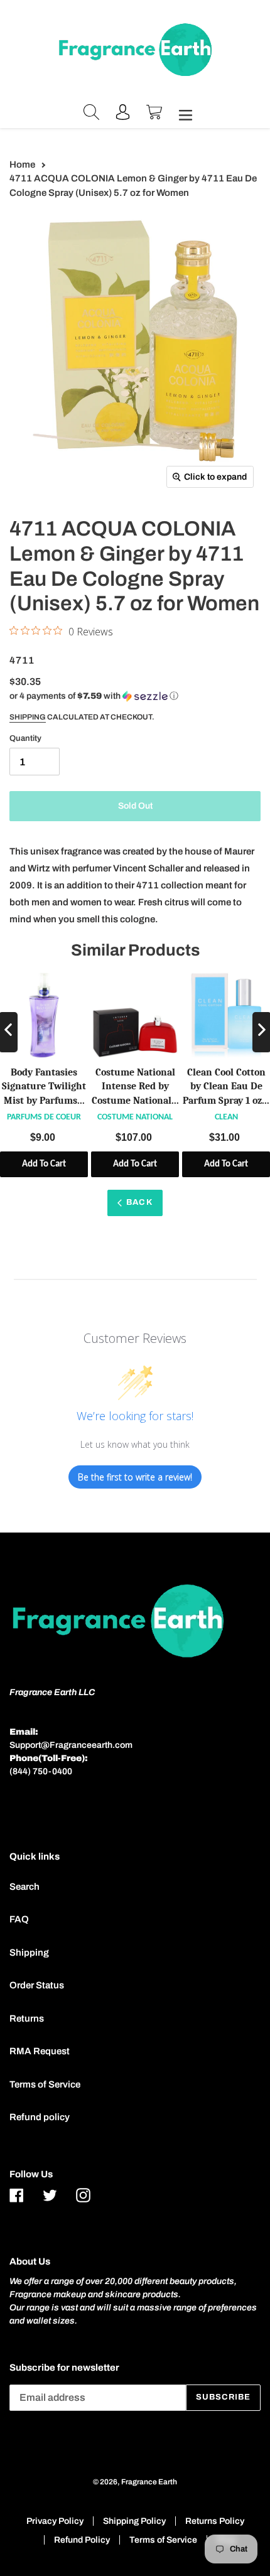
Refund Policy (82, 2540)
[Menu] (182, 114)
--
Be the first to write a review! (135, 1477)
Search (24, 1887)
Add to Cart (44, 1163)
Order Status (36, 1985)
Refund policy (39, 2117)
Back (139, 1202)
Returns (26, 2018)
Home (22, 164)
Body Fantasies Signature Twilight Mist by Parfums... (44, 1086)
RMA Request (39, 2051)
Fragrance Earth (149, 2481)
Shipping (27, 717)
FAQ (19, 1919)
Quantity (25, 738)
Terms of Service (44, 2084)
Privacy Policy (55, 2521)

> Task to complete
All lines in the listing above between the line with "Back (139, 1202)" and the line with "Privacy Policy (55, 2521)", inclusive, should be set down exactly, and no line outside that range.

> Your response
Back (139, 1202)
Returns (26, 2018)
Home (22, 164)
Body Fantasies Signature Twilight Mist by Parfums... (44, 1086)
RMA Request (39, 2051)
Fragrance Earth (149, 2481)
Shipping (27, 717)
FAQ (19, 1919)
Quantity (25, 738)
Terms of Service (44, 2084)
Privacy Policy (55, 2521)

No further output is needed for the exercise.